_Given information_.
______________________________
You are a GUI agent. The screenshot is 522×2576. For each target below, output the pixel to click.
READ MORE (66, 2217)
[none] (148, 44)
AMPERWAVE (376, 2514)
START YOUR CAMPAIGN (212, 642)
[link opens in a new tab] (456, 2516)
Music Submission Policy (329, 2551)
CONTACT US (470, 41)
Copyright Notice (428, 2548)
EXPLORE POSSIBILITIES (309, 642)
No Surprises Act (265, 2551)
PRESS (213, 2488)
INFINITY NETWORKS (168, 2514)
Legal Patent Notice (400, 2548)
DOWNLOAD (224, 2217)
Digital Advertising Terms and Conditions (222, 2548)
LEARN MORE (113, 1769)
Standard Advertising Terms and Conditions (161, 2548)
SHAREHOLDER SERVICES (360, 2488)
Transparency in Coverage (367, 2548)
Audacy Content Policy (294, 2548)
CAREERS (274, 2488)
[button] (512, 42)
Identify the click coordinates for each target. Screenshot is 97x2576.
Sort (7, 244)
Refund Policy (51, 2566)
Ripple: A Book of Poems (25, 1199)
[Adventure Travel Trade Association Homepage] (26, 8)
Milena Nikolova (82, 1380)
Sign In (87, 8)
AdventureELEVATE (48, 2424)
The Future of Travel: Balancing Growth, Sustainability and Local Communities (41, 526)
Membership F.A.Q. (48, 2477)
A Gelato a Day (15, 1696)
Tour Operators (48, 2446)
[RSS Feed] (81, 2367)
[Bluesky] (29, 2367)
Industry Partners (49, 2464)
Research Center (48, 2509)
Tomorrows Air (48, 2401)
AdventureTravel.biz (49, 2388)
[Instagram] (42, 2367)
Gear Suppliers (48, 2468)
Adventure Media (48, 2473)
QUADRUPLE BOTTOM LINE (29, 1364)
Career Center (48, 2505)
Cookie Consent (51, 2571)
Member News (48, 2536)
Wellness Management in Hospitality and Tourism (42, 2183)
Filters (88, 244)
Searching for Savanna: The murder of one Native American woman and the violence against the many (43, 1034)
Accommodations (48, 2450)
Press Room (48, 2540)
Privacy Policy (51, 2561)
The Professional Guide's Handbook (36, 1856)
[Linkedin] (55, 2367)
______________________________
_What is required_.
Your task is to count the lines in the material containing the word "Notice" and to state only that number.

_Answer below_.
2